§ Exercise aim:
Only the lines from the one containing "Click the text" through the end of the data are wanted, reproduced exactly and without pictures.

§ Stored items:
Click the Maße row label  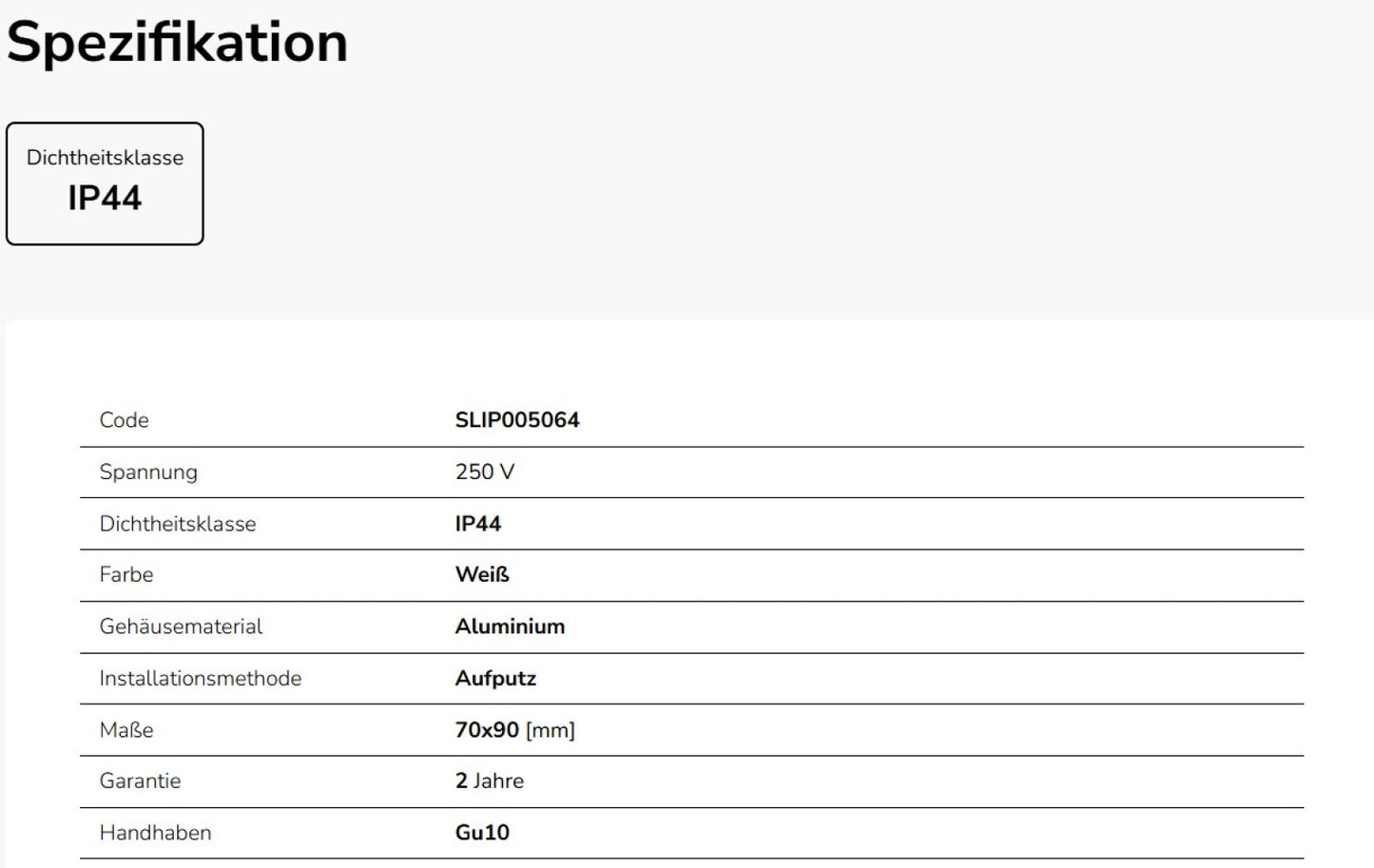[x=126, y=730]

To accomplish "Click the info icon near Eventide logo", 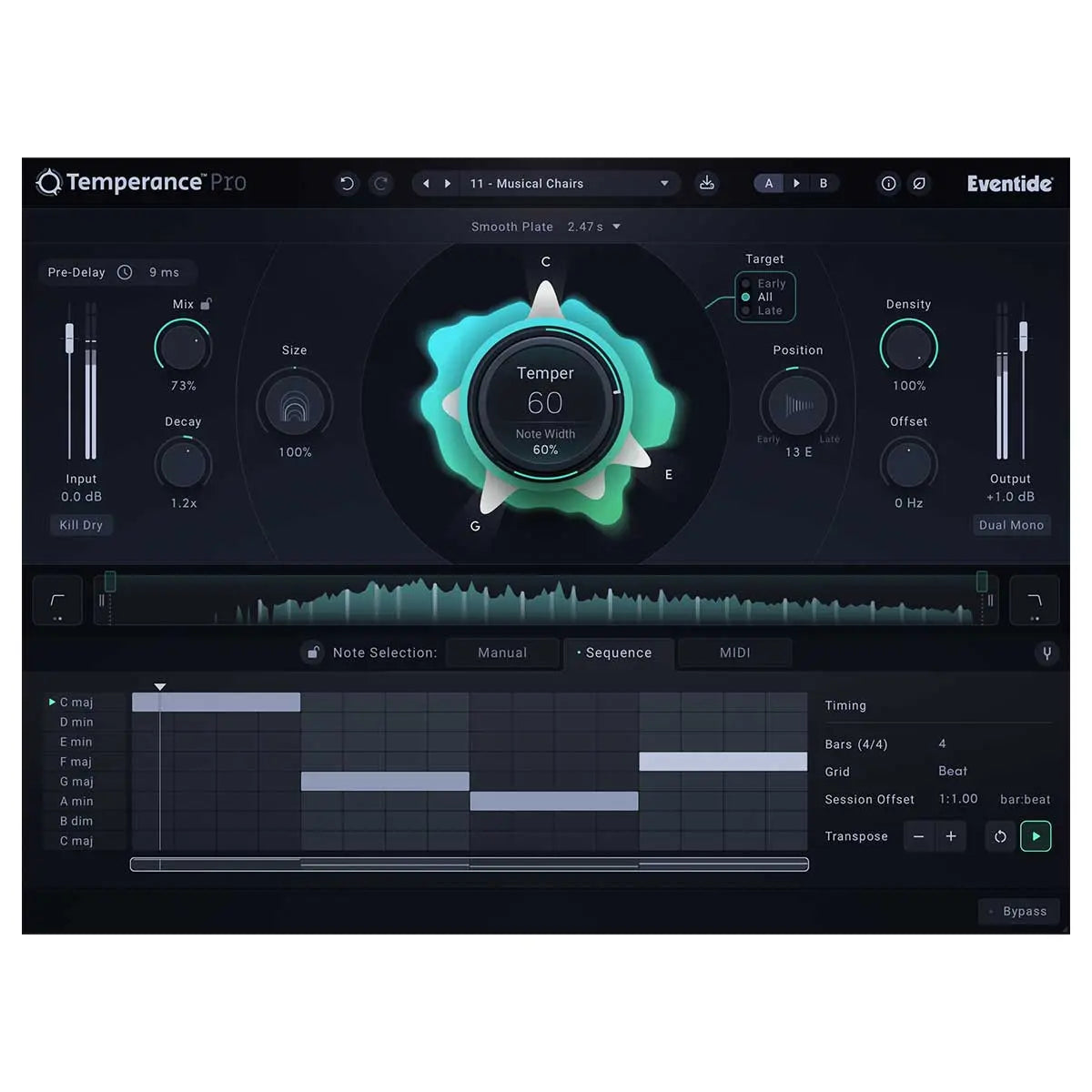I will coord(889,183).
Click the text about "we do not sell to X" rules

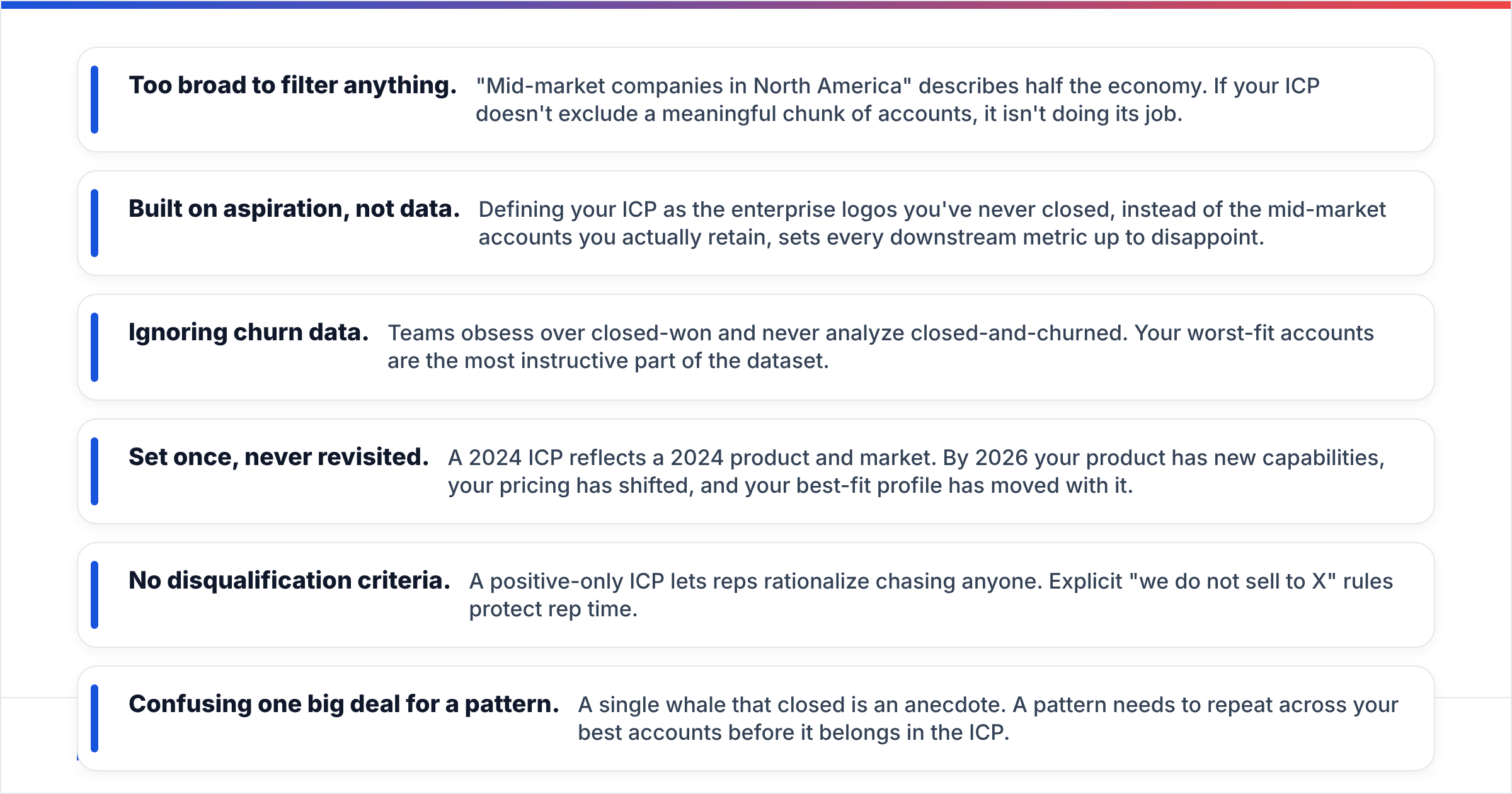931,595
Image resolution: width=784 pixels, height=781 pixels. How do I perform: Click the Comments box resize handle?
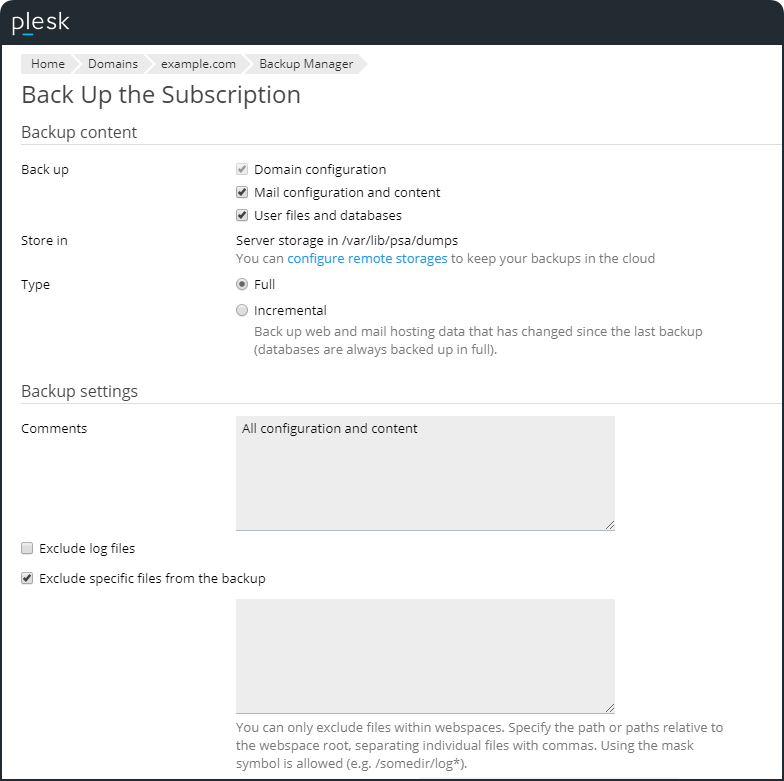pyautogui.click(x=609, y=525)
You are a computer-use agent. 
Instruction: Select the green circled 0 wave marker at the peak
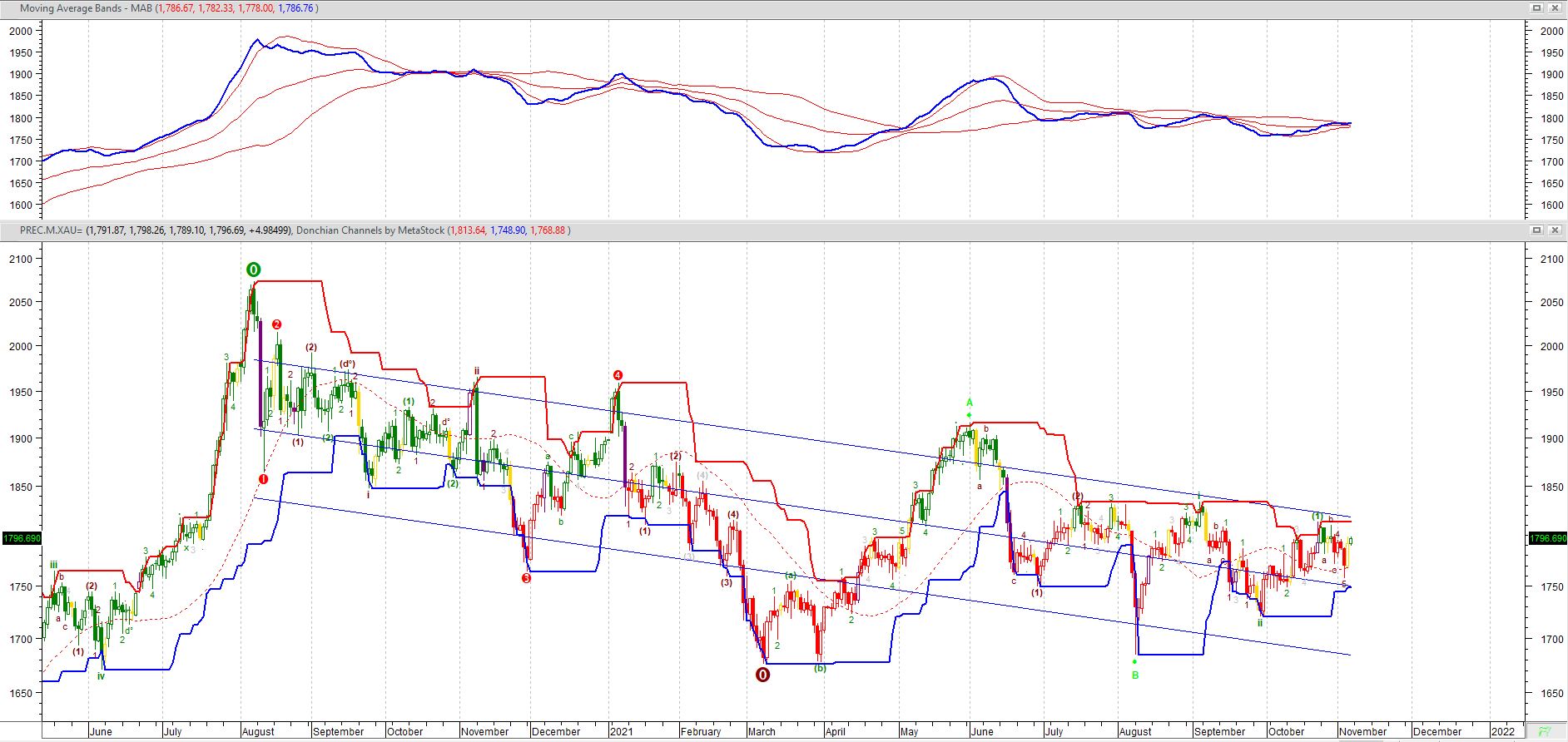pyautogui.click(x=254, y=270)
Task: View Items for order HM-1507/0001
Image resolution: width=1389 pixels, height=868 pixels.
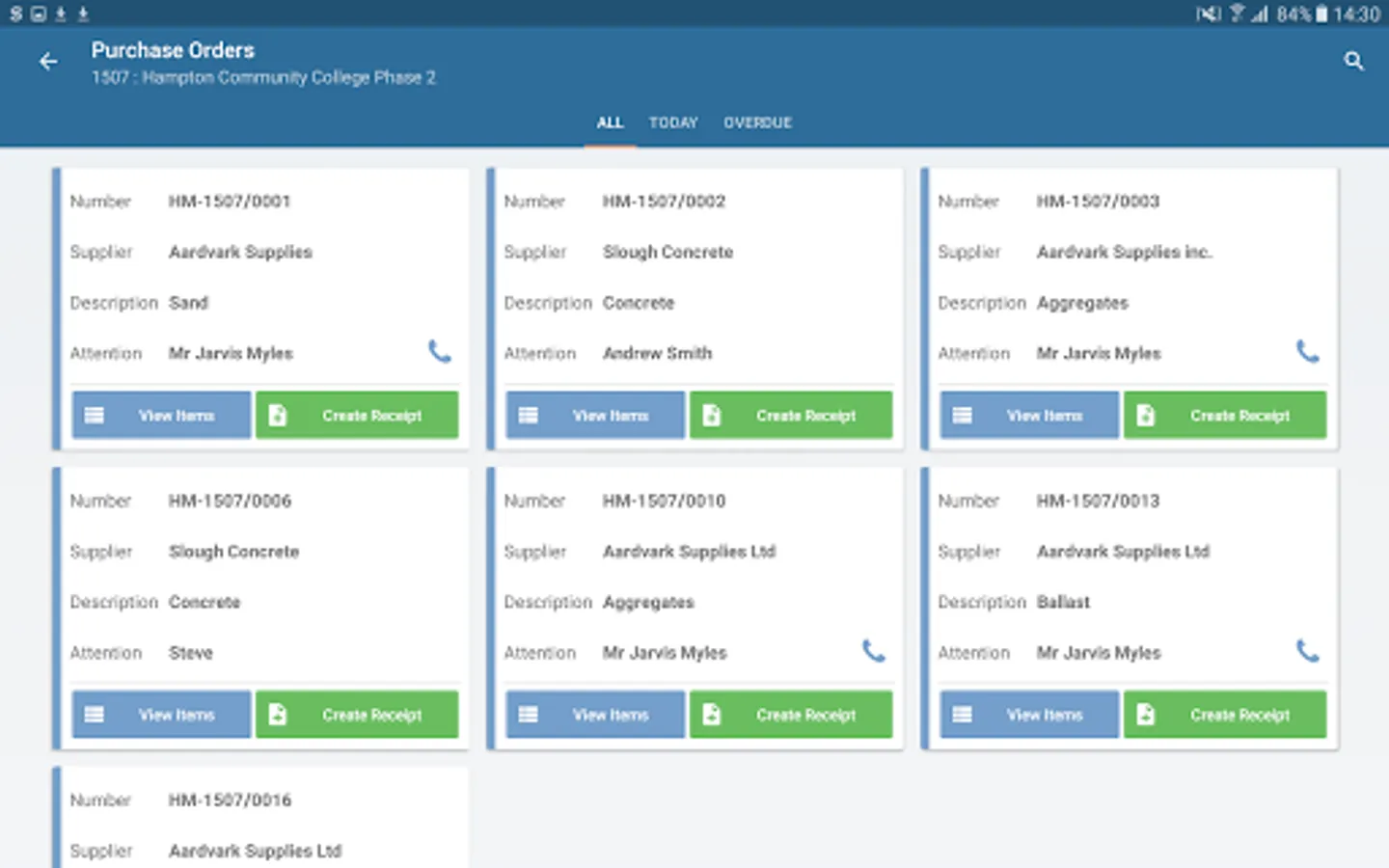Action: point(161,416)
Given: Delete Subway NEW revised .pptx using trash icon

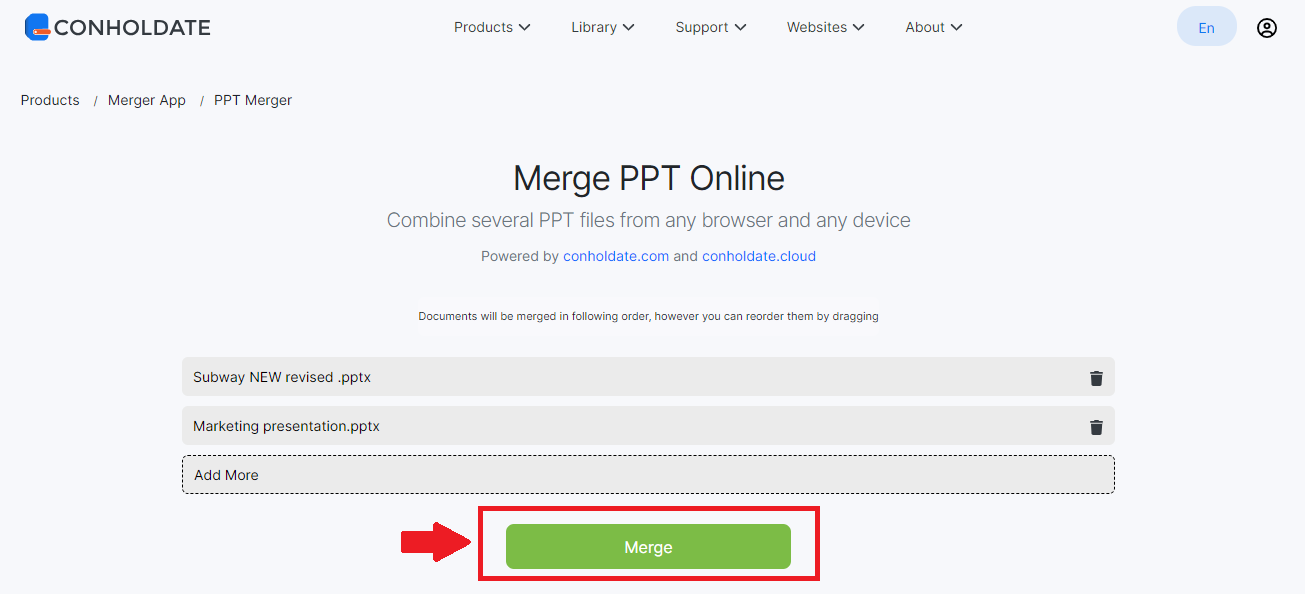Looking at the screenshot, I should (x=1096, y=377).
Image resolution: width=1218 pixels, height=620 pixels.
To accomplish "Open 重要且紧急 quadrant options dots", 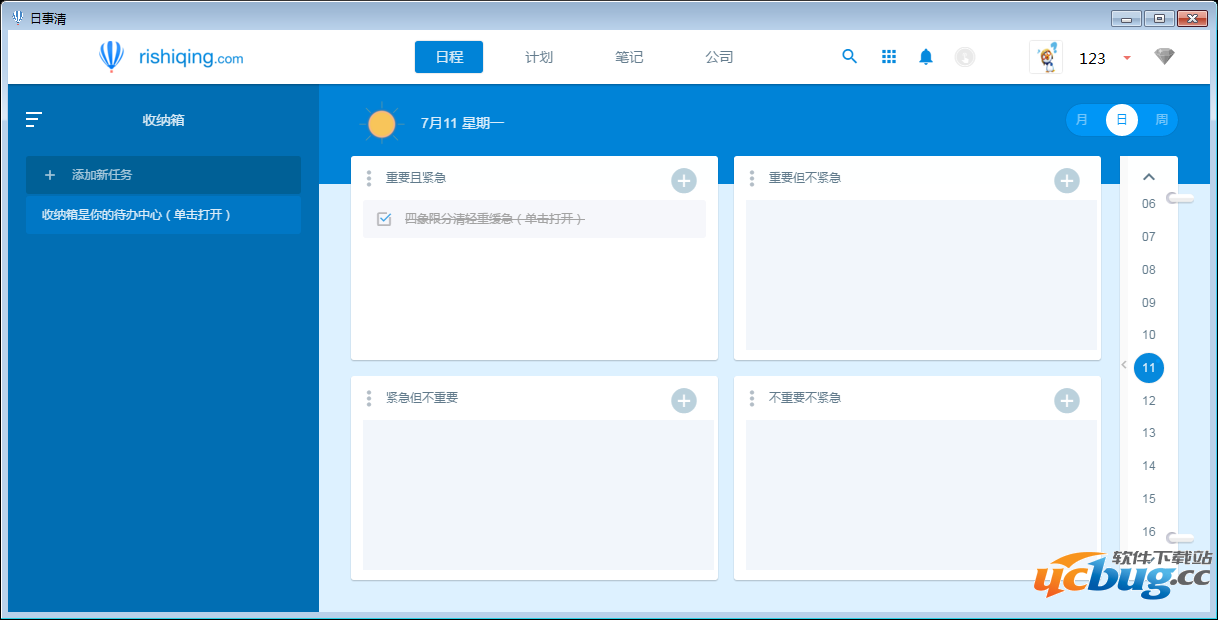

§ Solution for this exercise:
Click the text about "we do not sell to X" rules

931,595
Image resolution: width=784 pixels, height=781 pixels. How do I perform: Click the Comments box resize handle?
pyautogui.click(x=609, y=525)
You are a computer-use agent. 
Instruction: Select the green circled 0 wave marker at the peak
pyautogui.click(x=254, y=270)
Task: View Items for order HM-1507/0001
Image resolution: width=1389 pixels, height=868 pixels.
Action: point(161,416)
Given: Delete Subway NEW revised .pptx using trash icon

Looking at the screenshot, I should (x=1096, y=377).
Image resolution: width=1218 pixels, height=620 pixels.
To accomplish "Open 重要且紧急 quadrant options dots", 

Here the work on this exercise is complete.